Susan Reads: The Riddle of the Labyrinth by Margalit Fox

Every now and then a book comes along and all you can say is, “WOW!”

That’s my reaction to The Riddle of the Labyrinth: The Quest to Crack an Ancient Code, by Margalit Fox.

Ever hear of the minotaur, the half-man, half bull that lived in the center of the labyrinth, built by King Minos on ancient Crete?  As with most myths, this was one of those partly based on fact.  There was a palace of Knossos, on ancient Crete (which lies in the middle of the Mediterranean), and there was a King Minos, although the name seems to have been a general title, not a specific person. His palace was huge, hundreds of rooms built, well, in a maze-like fashion. For reasons unknown, the palace burned down sometime between 1450 and 1400 BCE, or about 3400 years ago, and that marked the end of the great Minoan civilization. And this we know for fact because Arthur Evans dug up the palace in Heraklion, Crete, in 1900.

And he found a storeroom.

With more than 2000 written clay tablets, baked by fire, still sitting there.

But what script was it? It wasn’t Egyptian hieroglyphics. It wasn’t Phoenician. It was too old for Ancient Greek. Unraveling the mystery would shed light on Bronze-age European civilization.  Scholars worked on it for years, including one Antiquities professor of Brooklyn College, Alice Kober. Kober, with incredible intelligence, scientific method, and a knack for languages that was almost frightening, through extreme perseverance managed to work out the basics, realizing that the mysterious language – known as Linear B – was written left to right, had different endings for masculine and feminine, and was a syllabary – a language where each symbol (read ‘letter’, if you wish) stood for a syllable of a word, not an individual letter, much like Japanese kana does. Kober poured her life into decoding the script. She came very close, but died before she could finish it.

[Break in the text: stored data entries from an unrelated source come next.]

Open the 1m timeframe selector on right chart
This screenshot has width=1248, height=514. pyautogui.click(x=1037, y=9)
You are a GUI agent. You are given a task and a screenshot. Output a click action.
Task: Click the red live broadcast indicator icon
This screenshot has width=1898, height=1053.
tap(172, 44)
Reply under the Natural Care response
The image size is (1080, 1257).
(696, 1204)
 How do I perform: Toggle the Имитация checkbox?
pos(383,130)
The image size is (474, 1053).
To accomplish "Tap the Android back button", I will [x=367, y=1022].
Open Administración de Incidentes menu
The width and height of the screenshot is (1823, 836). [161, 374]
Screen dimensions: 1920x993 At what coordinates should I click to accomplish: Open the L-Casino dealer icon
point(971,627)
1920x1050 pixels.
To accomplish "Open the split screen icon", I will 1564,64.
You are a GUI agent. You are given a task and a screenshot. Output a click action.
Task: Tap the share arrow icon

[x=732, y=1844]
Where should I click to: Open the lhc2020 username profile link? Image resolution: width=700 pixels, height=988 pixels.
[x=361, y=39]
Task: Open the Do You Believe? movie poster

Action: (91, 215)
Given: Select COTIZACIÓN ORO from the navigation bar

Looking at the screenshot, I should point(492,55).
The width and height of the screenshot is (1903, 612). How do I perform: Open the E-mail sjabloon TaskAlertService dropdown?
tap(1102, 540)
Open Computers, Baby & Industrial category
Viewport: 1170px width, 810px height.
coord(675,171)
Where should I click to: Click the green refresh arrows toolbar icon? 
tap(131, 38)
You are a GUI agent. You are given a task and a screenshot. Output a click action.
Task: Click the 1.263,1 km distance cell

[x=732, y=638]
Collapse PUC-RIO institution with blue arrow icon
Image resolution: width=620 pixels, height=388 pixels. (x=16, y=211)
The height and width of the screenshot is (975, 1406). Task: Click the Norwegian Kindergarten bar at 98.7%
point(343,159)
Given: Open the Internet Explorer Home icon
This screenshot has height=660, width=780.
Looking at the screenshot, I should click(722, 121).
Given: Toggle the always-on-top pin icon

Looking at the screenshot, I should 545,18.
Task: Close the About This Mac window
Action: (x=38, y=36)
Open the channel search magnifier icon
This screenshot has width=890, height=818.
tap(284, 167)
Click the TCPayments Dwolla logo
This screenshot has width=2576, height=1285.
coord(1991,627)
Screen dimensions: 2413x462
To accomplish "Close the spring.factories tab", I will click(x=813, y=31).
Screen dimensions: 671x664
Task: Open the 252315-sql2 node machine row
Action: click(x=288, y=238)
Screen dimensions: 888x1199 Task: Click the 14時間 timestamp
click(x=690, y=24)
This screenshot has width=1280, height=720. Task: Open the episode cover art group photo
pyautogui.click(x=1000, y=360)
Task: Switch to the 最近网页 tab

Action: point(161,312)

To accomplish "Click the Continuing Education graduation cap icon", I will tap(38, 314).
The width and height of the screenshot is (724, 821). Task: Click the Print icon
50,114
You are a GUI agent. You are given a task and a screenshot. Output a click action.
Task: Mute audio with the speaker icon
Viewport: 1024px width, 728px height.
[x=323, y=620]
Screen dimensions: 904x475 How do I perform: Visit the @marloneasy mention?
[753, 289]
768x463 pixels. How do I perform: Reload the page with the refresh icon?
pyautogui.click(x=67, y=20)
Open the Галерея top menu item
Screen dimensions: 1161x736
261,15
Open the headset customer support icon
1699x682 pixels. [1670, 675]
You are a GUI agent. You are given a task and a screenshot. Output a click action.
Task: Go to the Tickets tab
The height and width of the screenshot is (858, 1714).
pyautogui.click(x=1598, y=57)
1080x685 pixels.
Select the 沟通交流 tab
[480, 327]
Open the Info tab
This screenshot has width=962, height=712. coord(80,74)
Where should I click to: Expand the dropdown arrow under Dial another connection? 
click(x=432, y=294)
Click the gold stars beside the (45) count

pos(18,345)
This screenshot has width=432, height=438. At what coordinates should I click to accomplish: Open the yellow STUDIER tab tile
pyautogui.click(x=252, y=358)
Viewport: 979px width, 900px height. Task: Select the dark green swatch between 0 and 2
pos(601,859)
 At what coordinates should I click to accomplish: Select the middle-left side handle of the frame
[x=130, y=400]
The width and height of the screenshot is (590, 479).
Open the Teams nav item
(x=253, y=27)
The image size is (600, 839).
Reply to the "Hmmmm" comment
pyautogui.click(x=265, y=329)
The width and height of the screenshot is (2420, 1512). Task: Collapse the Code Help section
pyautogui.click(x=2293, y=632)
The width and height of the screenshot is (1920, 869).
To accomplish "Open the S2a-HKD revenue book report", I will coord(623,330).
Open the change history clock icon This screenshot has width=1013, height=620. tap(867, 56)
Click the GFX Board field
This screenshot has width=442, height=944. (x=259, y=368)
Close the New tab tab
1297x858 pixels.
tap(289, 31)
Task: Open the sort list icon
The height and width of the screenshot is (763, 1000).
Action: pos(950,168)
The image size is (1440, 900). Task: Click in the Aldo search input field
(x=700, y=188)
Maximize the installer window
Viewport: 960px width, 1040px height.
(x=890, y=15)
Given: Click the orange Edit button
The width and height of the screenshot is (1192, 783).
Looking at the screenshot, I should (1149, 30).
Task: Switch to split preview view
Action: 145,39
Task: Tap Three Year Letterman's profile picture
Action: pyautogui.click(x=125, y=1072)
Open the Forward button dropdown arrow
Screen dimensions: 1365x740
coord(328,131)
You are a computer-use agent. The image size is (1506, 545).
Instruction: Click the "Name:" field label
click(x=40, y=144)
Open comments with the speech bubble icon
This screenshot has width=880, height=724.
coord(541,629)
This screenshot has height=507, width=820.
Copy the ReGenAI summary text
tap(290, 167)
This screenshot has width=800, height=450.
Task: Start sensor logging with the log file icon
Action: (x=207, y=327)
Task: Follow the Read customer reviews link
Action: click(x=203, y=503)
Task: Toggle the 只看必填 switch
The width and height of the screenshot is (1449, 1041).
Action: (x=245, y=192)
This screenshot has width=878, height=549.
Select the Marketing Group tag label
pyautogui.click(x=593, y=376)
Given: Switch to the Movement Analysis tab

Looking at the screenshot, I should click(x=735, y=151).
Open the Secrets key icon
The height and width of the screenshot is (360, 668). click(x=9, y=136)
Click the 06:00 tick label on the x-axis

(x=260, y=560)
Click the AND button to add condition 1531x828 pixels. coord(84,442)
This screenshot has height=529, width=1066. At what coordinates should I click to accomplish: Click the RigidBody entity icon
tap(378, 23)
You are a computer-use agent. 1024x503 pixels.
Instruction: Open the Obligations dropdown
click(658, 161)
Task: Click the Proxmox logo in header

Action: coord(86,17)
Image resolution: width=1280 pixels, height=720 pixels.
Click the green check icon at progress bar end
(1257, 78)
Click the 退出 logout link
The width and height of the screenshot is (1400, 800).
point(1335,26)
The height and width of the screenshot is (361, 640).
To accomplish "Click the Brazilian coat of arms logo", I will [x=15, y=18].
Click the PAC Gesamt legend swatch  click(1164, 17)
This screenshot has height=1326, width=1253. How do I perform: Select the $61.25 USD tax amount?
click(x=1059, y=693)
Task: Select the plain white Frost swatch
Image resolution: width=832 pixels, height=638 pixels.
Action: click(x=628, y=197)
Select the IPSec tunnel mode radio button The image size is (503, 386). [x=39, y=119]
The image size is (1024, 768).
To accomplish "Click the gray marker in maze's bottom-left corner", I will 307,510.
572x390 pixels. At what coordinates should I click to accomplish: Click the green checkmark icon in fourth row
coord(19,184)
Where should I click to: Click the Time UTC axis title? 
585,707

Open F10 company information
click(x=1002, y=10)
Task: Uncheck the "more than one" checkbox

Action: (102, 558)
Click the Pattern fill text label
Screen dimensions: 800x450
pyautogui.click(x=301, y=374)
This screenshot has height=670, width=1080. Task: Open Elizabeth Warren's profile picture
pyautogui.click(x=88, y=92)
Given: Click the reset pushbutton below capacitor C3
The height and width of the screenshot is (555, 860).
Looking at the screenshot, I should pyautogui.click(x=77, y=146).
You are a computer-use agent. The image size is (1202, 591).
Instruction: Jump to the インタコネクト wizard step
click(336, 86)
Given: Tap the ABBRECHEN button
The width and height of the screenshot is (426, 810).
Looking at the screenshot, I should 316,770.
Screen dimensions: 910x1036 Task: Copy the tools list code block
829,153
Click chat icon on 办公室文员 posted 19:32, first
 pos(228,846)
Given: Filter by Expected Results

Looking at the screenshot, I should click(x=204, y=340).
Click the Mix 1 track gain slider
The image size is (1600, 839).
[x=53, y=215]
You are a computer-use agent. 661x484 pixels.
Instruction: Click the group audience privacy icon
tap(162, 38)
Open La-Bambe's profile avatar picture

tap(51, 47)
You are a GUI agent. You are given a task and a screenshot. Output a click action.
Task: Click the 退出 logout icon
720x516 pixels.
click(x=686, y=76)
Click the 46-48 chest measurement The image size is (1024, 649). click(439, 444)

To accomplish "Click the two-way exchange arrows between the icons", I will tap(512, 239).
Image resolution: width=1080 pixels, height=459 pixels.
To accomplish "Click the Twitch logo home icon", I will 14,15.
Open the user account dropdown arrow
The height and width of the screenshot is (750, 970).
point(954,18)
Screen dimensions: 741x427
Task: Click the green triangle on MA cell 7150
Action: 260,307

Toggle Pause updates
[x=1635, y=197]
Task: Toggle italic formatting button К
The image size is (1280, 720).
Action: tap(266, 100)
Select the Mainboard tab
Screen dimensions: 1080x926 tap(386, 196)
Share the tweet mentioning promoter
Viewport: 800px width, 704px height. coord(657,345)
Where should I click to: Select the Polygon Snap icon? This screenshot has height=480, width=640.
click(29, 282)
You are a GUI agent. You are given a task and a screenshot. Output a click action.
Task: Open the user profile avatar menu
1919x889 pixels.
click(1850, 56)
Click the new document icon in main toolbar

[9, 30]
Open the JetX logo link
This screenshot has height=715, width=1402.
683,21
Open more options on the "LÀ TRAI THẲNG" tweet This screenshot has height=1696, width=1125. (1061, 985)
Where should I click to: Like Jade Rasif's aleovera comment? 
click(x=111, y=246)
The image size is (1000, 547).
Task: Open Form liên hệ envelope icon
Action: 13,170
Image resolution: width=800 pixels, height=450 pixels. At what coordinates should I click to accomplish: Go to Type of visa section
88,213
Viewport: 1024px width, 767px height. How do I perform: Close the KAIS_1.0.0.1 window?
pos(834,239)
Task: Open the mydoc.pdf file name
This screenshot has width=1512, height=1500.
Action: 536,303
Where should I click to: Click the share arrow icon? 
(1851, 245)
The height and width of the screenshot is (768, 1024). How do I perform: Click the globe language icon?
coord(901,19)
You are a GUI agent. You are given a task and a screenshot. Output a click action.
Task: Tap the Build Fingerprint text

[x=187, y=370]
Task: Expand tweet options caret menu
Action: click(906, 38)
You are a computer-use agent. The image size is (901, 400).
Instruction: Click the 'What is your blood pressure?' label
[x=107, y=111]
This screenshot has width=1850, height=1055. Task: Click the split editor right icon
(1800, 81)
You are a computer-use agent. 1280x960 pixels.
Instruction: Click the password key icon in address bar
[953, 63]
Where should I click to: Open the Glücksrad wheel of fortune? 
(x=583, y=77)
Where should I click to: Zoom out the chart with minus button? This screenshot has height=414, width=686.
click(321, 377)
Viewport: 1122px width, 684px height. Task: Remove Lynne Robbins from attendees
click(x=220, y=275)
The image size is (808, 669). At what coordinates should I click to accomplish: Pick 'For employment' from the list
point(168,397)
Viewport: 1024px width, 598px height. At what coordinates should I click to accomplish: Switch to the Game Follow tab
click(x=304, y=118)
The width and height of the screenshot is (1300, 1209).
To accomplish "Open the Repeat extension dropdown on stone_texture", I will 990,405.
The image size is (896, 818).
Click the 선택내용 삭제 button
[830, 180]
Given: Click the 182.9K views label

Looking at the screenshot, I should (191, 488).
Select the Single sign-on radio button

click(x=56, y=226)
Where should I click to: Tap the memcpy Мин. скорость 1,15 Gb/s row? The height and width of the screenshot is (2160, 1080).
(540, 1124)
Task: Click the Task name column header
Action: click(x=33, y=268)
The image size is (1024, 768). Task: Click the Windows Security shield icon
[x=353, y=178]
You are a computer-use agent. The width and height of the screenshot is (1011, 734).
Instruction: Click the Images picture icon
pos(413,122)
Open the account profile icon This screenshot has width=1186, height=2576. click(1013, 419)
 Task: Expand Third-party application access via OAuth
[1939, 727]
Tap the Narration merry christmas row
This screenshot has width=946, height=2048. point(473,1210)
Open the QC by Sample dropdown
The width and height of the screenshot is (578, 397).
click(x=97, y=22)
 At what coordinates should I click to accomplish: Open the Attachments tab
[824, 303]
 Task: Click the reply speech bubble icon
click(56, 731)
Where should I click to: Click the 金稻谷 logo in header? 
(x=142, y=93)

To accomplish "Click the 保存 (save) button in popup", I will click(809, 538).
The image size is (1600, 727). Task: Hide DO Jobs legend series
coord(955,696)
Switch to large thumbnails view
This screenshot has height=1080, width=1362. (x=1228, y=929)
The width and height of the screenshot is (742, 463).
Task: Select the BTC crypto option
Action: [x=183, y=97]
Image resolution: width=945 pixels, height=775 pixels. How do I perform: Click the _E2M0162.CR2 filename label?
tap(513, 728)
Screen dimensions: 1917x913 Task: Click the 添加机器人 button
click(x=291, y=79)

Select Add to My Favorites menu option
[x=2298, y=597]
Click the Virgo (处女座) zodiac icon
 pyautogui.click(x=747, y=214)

Enter Michael Ventris, a quirky little upstart twenty years younger, a lonely child prodigy who, like Kober, mastered languages the way a sponge absorbs water (because everyone should know ancient Hittite and Etruscan). Ventris had been intrigued by Linear B since he was 14, if not outright obsessed.  Untrained (he went to a trade school to become an architect, but never took a college class at all), he corresponded with some of the greatest scholars of ancient civilizations, read Kober’s papers, put ideas together, sometimes wrong but sometimes right, and just 18 months – 18 heartbreaking months after Kober’s death, broke through the code of Linear B – a writing system native to Crete, but bent to write an ancient Greek dialect 400 years older than Greek was thought to be. The discoveries of other, similar tablets also written in Linear B on the mainland of Greece and surrounding territories corroborated the information. A whole new era in historical understanding was broken open, and the timeline for civilization had to be pushed back to accommodate it.

This book reads like a fascinating detective novel.  I could not put it down.  It’s like watching the film of Titanic – you know the ending, but you’re gripping your seat the entire time anyway. Fox’s style is extremely easy to follow and to read – she drops little hints about what’s to come and then speeds ahead, and you can’t stop reading.  If you love ancient history, if you love languages, cryptology, biographies of women in science or just a really good story, then read this book. It was truly a pleasure to read it.